→ **Exercise brief**: Copy the lines from the one containing "1000x448 pixels." through the end of the lines, both ends included, and keep the requests as they are. Scale every coordinate in the answers by 0.9, rounding to whole numbers with halves rounded up, and leave the pictures out.

→ **Recorded data**:
============================================================

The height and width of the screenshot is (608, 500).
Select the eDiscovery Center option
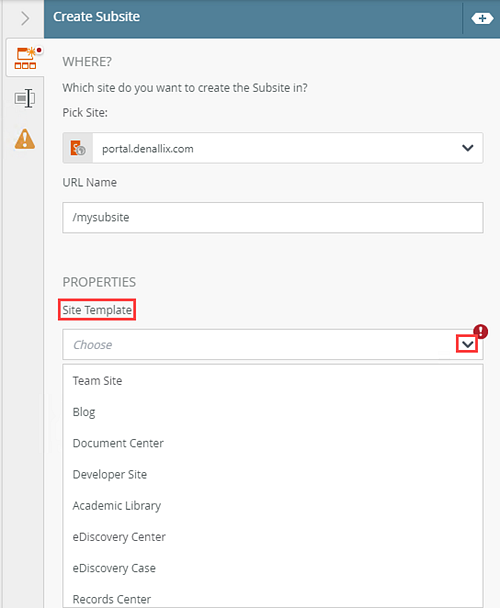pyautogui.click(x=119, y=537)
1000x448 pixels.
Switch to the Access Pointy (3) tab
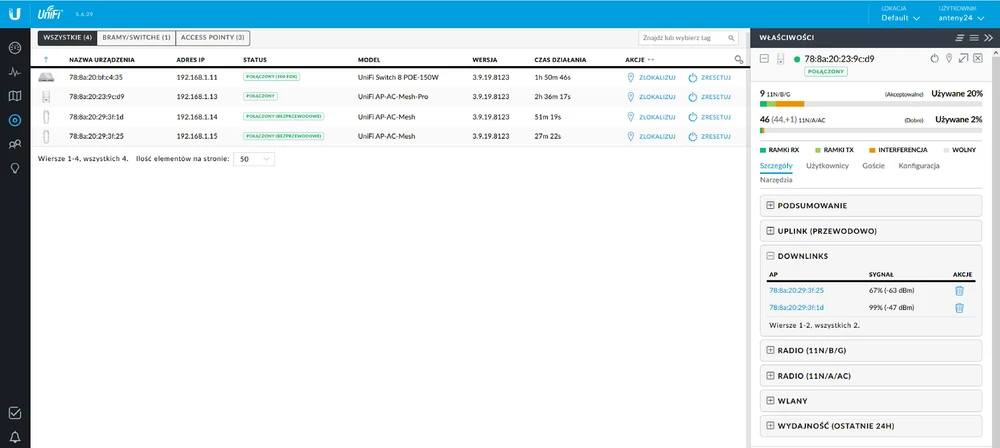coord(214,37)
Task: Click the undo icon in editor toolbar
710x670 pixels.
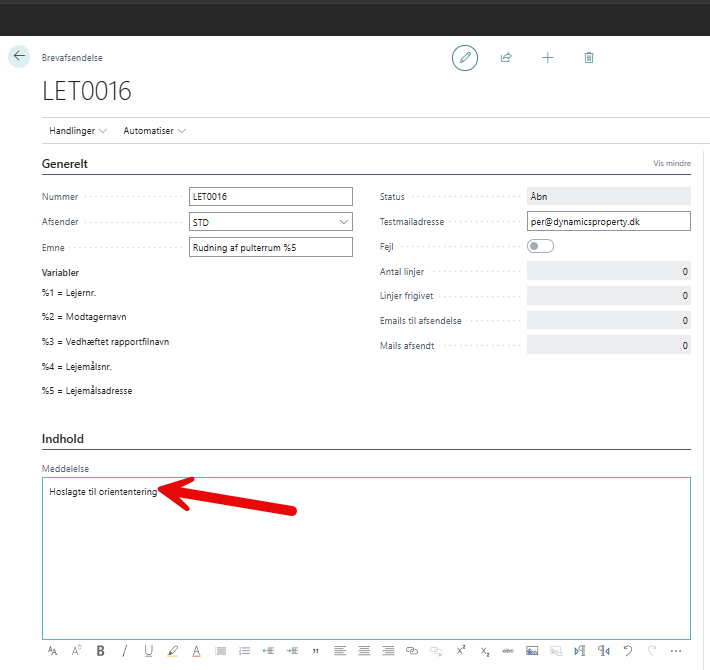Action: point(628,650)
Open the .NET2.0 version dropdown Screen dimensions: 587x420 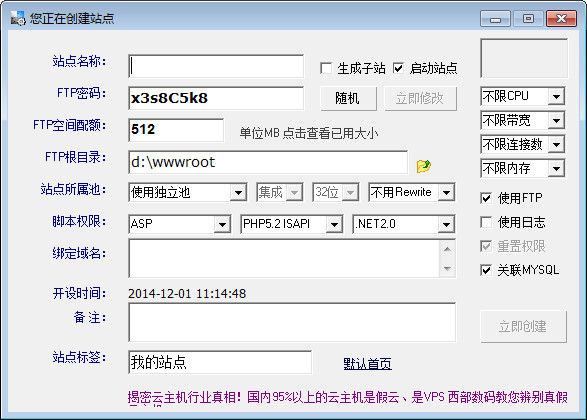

============================================================

→ **Solution to this task**:
1000x448 pixels.
Switch to the Access Pointy (3) tab
coord(193,33)
Task: Click the undo icon in editor toolbar
710x670 pixels.
Action: point(565,585)
Open the .NET2.0 version dropdown Screen dimensions: 587x420 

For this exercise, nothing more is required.